Millions Worth of Bored Ape Yacht Club NFTs Stolen; How to Keep Your Wallet Safe

NFTs are all the rage, but all of the new money invested also comes with new forms of hacking.

Many celebrities and regular folk alike have ventured into the realm of non-fungible tokens in recent years. While they are lauded as the future of technology, and an entirely new way of trading commodities, they come with some risks. The very nature of the blockchain and cryptocurrency world is decentralization. It’s about taking power away from large centralized institutions, such as banks, and giving the power to the individual, the investor, who has the power to buy, sell, and trade directly.

The user also is typically the sole holder of their private keys and therefore is responsible for keeping their coins and tokens safe. The very nature of decentralization, however, leaves some vulnerabilities in that there are less regulations and institutions set in place to help protect assets.

Bored Ape Yacht Club hack

One of the most recognized collections of NFT art is Bored Ape Yacht club. This collection of cartoon monkey images on the Ethereum blockchain, has gained recognition for its vast number of unique digital collectibles, and their rising value. On Monday, April 25, BAYC was hacked. A statement from a spokesperson claimed that, “Rough estimated losses due to the scam are 4 Bored Apes, 6 Mutant Apes, and 3 BAKC , as well as assorted other NTFs estimated at a total value of $3m.”

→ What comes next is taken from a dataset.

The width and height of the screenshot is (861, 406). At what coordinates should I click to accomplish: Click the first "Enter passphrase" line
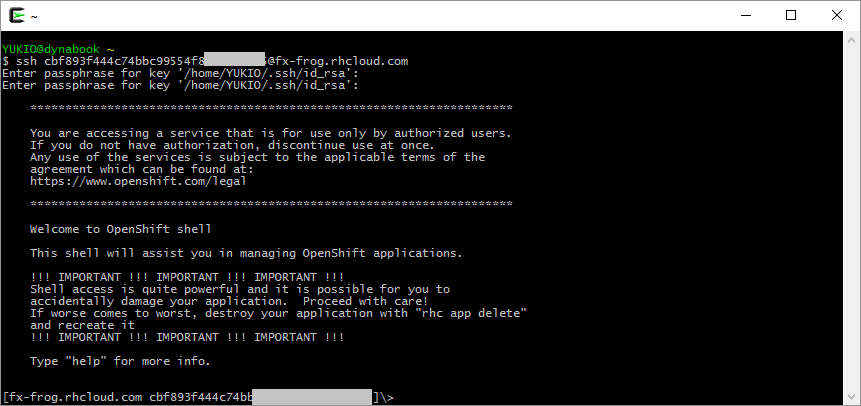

The hackers found a way into BAYC’s Instagram account and Discord server. This was used to post a fraudulent update advertising a LAND airdrop, with a link and a “safeTransferFrom.” When users clicked and submitted the form, the website stole their NFTs.

The company promptly posted on Twitter saying, “This morning, the official BAYC Instagram account was hacked. The hacker posted a fraudulent link to a copycat of the BAYC website with a fake Airdrop, where users were prompted to sign a ‘safeTransferFrom’ transaction. This transferred their assets to the scammer's wallet.” It went on to say, “There is no mint going on today. It looks like BAYC Instagram was hacked. Do not mint anything, click links, or link your wallet to anything.”

How to safely store your NFTs

Although much of the cryptocurrency technology is relatively new and frequently advancing, there are ways to beef up the security of your own private holdings. First off, sharing is not caring in the crypto world; never share your screen, private keys, recovery phrase or seed phrase with anyone. When it comes to minting, always confirm you are doing so on the verified website. You can also double check the contract address to see where the NFT was minted. It is also recommended to check the official Twitter and other social media platforms of the collection. Lastly, it is always a good idea to store your NFTs in a cold storage hardware wallet (Trezor and Ledger are popular ones). This keeps your private information stored in the actual device, which makes it much more difficult for hackers to access.

Bottom line

There are vulnerabilities in the evolving world of NFT technology, as seen in Monday’s Bored Ape Yacht Club hack. Use these best practices to keep your coins and tokens safe.